═════ DATA FOR PROCESSING
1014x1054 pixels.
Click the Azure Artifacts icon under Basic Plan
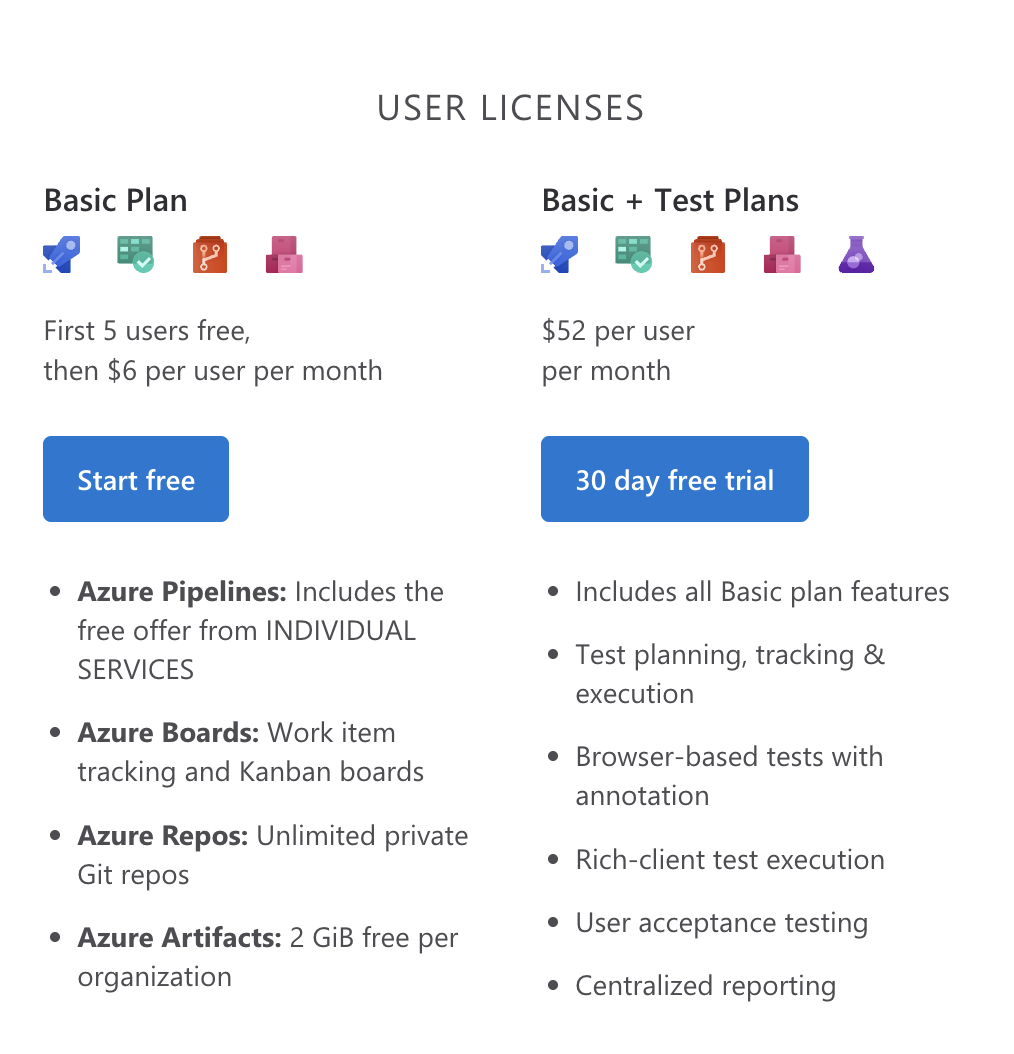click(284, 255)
══════════
═════ DATA FOR PROCESSING
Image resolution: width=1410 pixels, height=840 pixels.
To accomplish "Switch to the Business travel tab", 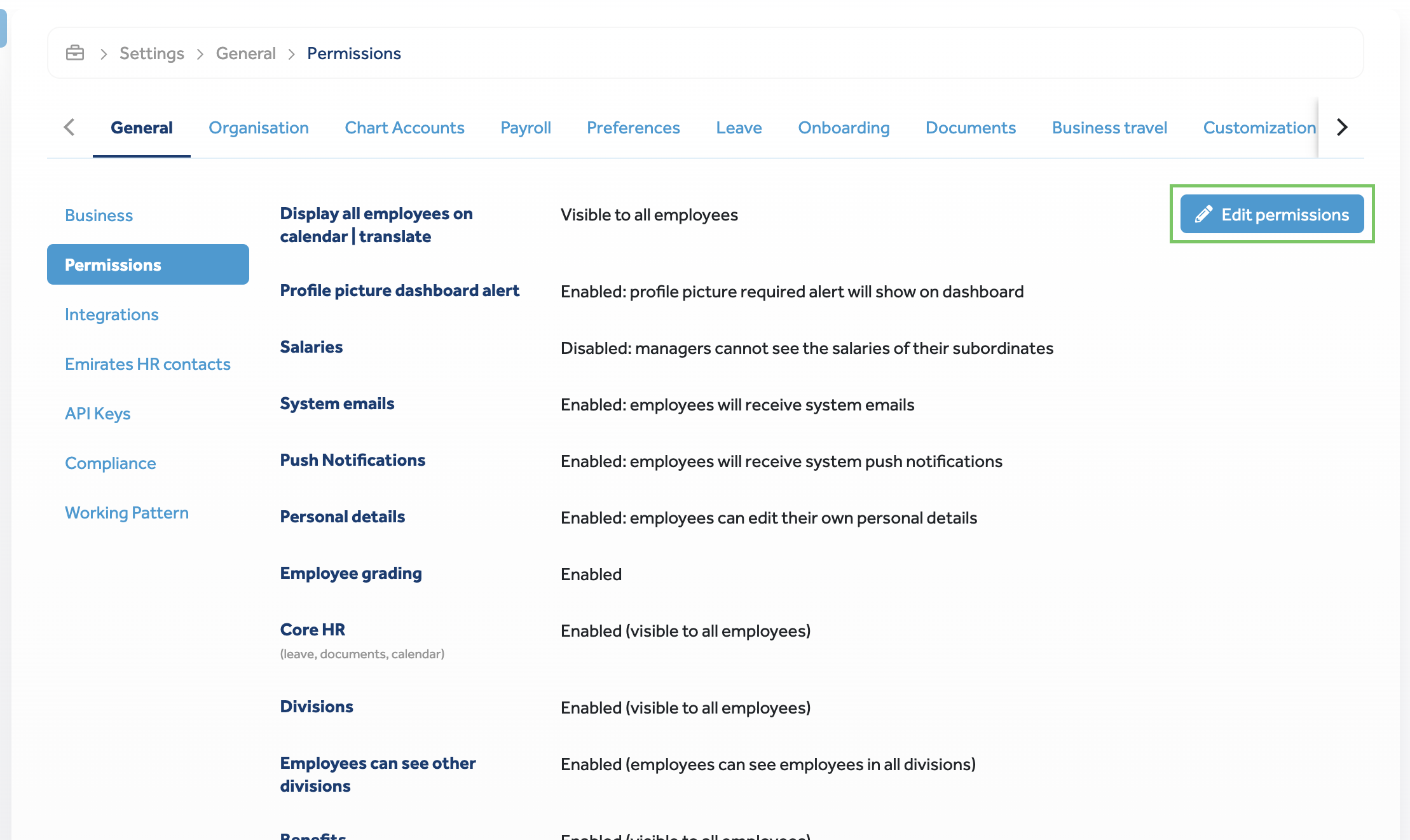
══════════
▶ **WORK ORDER**
Pictures in the material above should be skipped; print exactly the lines from the one with "Image resolution: width=1410" through the one with "to the Business".

▶ **WRITTEN ANSWER**
Image resolution: width=1410 pixels, height=840 pixels.
To accomplish "Switch to the Business travel tab", 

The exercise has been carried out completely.